Shortly after reading that post, a friend of mine sent me a link with the simple message, "Dude, you have to read this! There are testicle inspectors in Dupont! Put this in your post!"

My first thought was "Duh, of course there are, it's Dupont." (One of the largest, most vibrant gay neighborhoods in the entire country, for those of you outside the District). And sure enough the article's title confirmed this: "Testicle Testers in Dupont Circle." This was posted on the website of the local NBC affiliate so it had to be a reputable article, but what did it have to do with anything I wrote? As it turns out, everything.

As soon as I started reading, I realized that the fascist wing of the Responsible Pet Owners Association (mentioned in the preceding post) had brought their evil agenda to one of D.C.'s most affluent neighborhoods.
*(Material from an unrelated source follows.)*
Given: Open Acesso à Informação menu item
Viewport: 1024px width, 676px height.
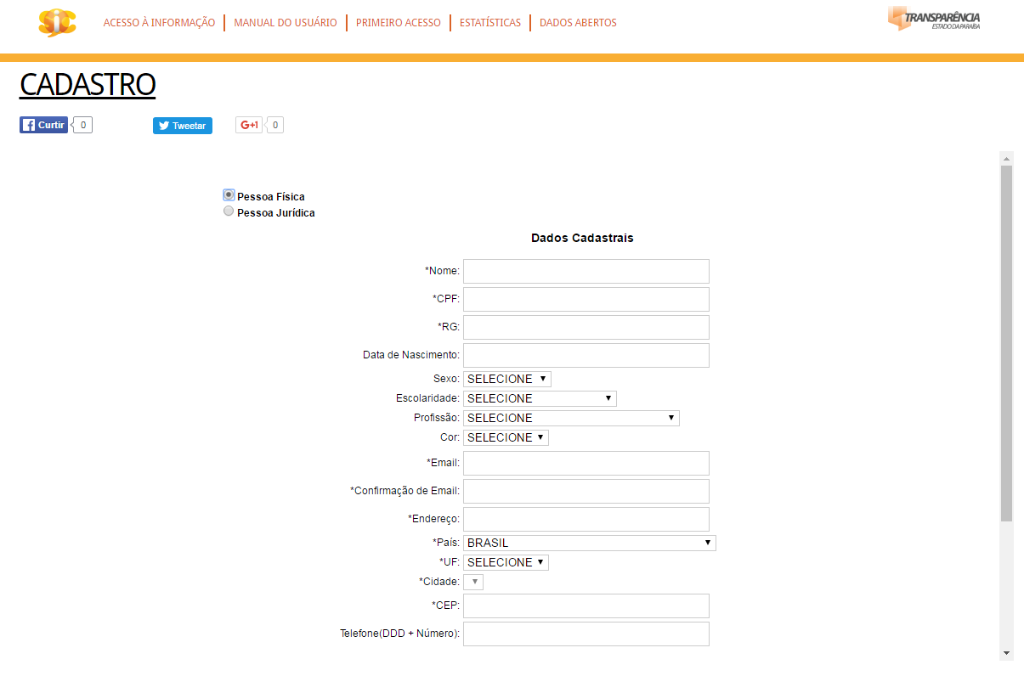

According to them, "the new Dupont Circle dog park at 17th and S is turning into some male-dominated, hump-filled nest of debauchery." So what's the problem? Who would have imagined there would be such hate for balls in Dupont, of all places? And most important, is it fair for Oscar or any other "be-testicled" canine to be subjected to such blatant discrimination? I'll let you draw your own conclusions.

Without further ado, I give you "Testicle Testers in Dupont Circle":

Only in Dupont.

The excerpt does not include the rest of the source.